By Honor Whiteman
In a study published in the journal Nature, investigators describe the discovery of a gene that regulates the amount of rapid eye movement (REM) sleep in mammals, as well as a gene that controls the amount of non-rapid eye movement (NREM) sleep.
According to the National Sleep Foundation, REM is a recurring sleep stage that makes up around 25 percent of a typical night’s sleep.
REM is described as a period of sleep involving intense brain activity that is comparable to waking-state brain activity. Vivid dreaming is most likely to occur during REM sleep.
NREM accounts for the remaining 75 percent of sleep, and it is characterized by a reduction in brain activity. NREM sleep consists of three stages: drowsiness, light sleep, and slow wave sleep – the deepest sleep stage, where no eye movement or muscle activity occurs.
Understanding the mechanisms behind sleep
Both REM and NREM are considered important for health and well-being, aiding tissue growth and repair and ensuring the brain and body are able to function effectively during the day.
However, the underlying mechanisms that regulate both of these sleep stages have been unclear. Now, for the first time, researchers have pinpointed two genes that they believe control REM and NREM sleep.
For their study, co-author Joseph S. Takahashi, of the O’Donnell Brain Institute at the University of Texas (UT) Southwestern Medical Center in Dallas, and colleagues introduced random mutations to the genes of more than 8,000 mice.
The team them used electroencephalogy (EEG) to monitor the brain waves of the rodents, with the aim of seeing whether any of the genetic mutations they introduced affected their sleep.
Two new genes linked to REM, NREM sleep
The researchers identified two genes – Salt-Inducible Kinase 3 Sik3 (Sik3) and Sodium Leak Channel Non-selective (Nalcn) – that appear to play a role in REM and NREM sleep.
Mice that had a mutation in the Sik3 gene – referred to as “Sleepy” mice – were found to have 50 percent more NREM sleep than mice without this mutation, the team reports.
“We noticed that Sleepy mutants showed an exaggerated response to sleep deprivation,” notes first author Hiromasa Funato, of the University of Tsukuba in Japan. “Examining the brains of sleep-deprived mice revealed changes in the phosphorylation of amino acids within the SIK3 protein. These changes were disturbed by the Sik3 mutation in Sleepy mice, which is why they have an increased sleep need.”
Additionally, they found that mice with a mutation in the Nalcn gene – named “Dreamless” mice – were found to have much less REM sleep than mice without a Nalcn gene mutation.
“The Dreamless mutation causes increased ion conductance through the channel and increased activity of REM-terminating neurons, which is compatible with REM sleep instability,” explains co-author Chika Miyoshi, also of the University of Tsukuba.
New sleep-regulating drugs a possibility
All in all, the researchers believe their findings suggest Sik3 and Nalcn play significant roles in mammalian sleep, and the discovery of these genes may pave the way for new treatments for sleep disorders.
The National Sleep Foundation recommend that adults aged 18-64 get around 7-9 hours of sleep daily, while adults aged 65 and older should aim to get around 7-8 hours of sleep.
However, according to the Centers for Disease Control and Prevention (CDC), more than 25 percent of people in the United States often fail meet the sleep recommendations, and around 50-70 millionAmerican adults have some form of sleep disorder.

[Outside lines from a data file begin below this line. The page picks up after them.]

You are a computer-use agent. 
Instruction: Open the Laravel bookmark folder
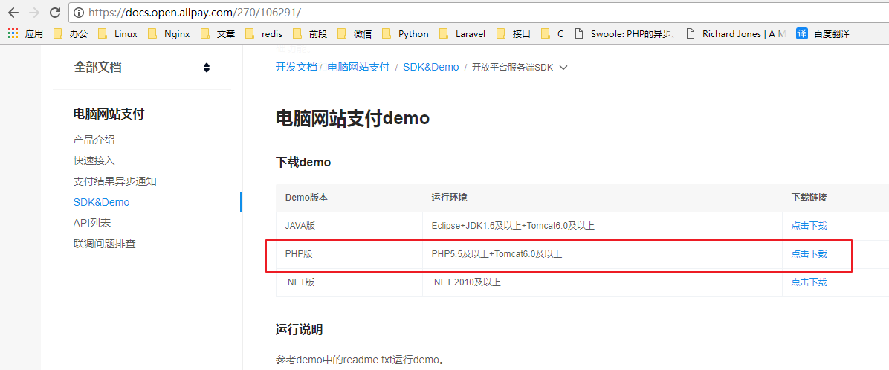(x=462, y=33)
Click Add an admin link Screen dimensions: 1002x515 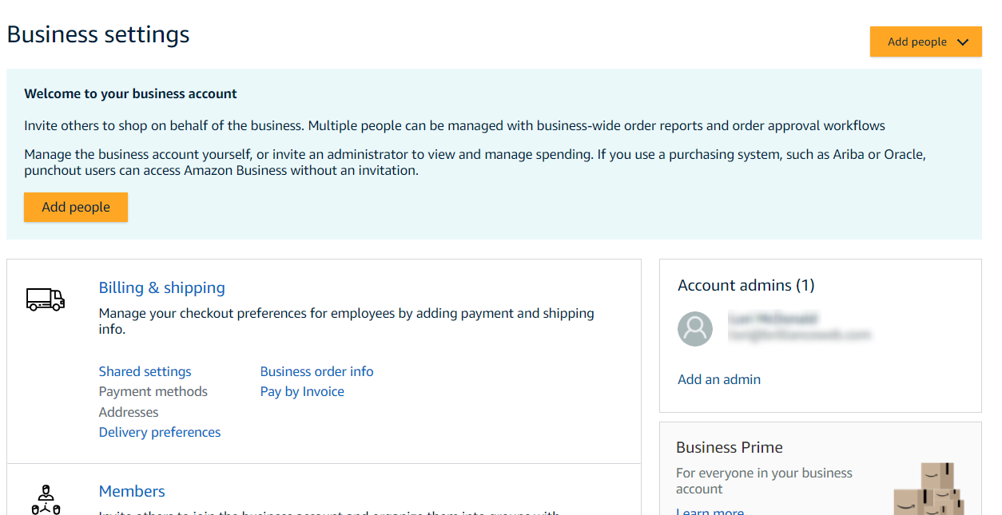(x=719, y=379)
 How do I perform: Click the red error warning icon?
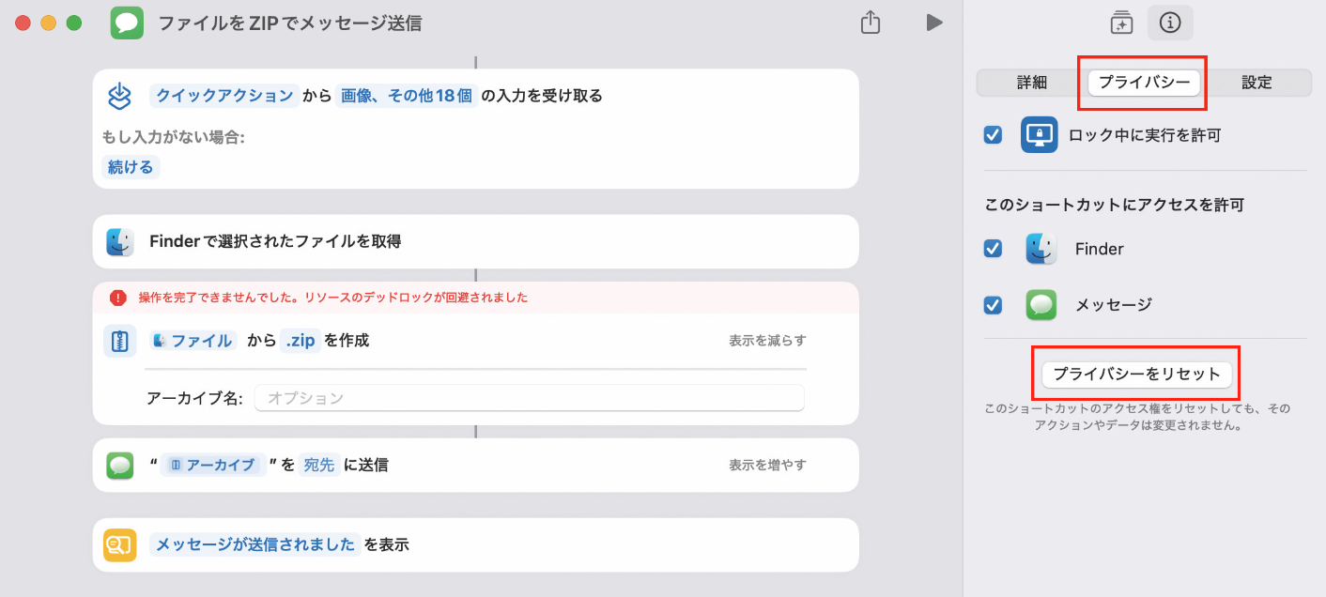[117, 298]
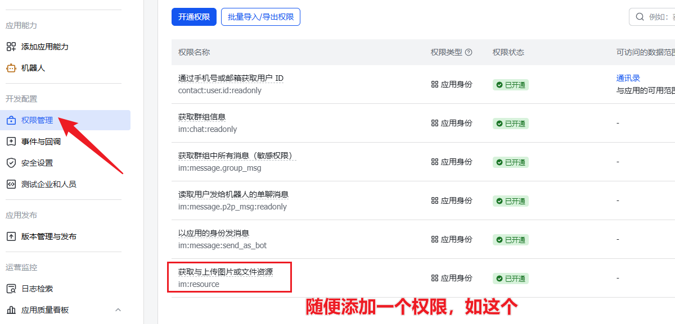Viewport: 675px width, 324px height.
Task: Collapse the 应用质量看板 chevron
Action: [118, 310]
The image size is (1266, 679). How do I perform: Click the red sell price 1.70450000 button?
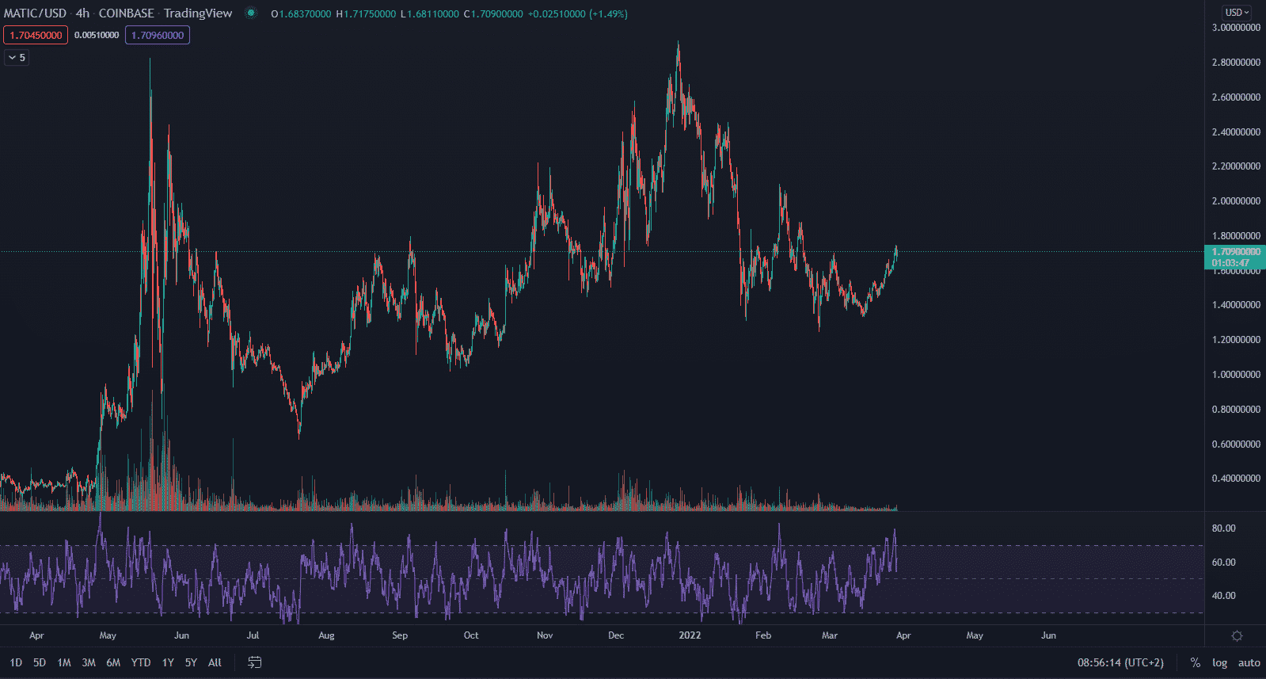coord(36,35)
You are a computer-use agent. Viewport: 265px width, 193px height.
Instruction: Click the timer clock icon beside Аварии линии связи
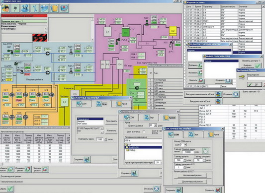pos(205,151)
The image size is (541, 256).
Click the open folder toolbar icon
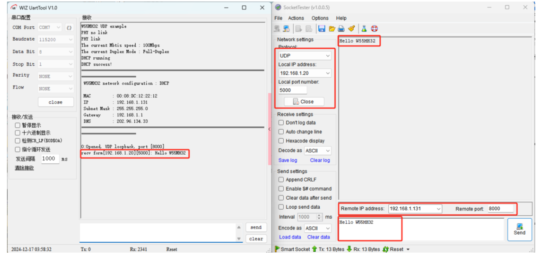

According to the researchers, it is possible that proteins produced by the Sik3 and Nalcn genes could be drug targets for sleep disorders.
“At least in theory, this study opens up future possibilities to create new sleep-regulating drugs, but doing so will occur in the distant future,” notes senior author Dr. Masashi Yanagisawa, professor of molecular genetics at UT Southwestern.
What is more, the researchers believe their study may fuel the discovery of other genes that play important roles in mammalian sleep.